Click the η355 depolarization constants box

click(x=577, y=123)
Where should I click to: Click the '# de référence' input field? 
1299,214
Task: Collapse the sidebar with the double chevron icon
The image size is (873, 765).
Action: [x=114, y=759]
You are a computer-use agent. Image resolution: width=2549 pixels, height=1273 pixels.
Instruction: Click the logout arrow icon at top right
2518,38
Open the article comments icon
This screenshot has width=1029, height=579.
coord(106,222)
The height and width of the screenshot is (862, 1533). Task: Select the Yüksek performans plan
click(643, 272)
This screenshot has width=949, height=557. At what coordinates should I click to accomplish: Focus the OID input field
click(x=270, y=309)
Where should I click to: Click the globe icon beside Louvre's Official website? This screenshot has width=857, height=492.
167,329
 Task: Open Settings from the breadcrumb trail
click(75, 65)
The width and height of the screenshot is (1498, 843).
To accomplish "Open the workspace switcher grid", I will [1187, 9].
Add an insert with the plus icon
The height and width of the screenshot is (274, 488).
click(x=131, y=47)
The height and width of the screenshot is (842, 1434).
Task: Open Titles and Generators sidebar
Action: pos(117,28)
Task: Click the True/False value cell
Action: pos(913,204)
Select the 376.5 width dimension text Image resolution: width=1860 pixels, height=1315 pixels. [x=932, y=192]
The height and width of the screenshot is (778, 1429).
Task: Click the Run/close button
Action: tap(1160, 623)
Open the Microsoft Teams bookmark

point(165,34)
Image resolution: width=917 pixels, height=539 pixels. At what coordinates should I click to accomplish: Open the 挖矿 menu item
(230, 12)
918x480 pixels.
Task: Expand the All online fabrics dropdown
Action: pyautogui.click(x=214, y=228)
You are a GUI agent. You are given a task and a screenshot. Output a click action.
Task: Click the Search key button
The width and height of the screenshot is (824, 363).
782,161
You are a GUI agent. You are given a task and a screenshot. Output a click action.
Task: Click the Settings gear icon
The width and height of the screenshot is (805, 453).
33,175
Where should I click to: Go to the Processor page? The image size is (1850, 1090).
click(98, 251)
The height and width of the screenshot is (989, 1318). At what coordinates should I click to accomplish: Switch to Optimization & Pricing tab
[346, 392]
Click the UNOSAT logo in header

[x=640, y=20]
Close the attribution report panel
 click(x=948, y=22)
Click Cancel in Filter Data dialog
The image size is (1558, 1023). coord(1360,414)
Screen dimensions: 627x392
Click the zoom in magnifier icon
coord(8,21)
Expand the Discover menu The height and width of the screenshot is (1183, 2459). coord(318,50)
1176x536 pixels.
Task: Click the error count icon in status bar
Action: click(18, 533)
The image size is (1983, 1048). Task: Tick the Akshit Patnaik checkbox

Exercise brief:
Would you copy every line of the entries that includes the word "with"?

Solution for this task:
Task: Collapse the sidebar with the double chevron icon
Add an insert with the plus icon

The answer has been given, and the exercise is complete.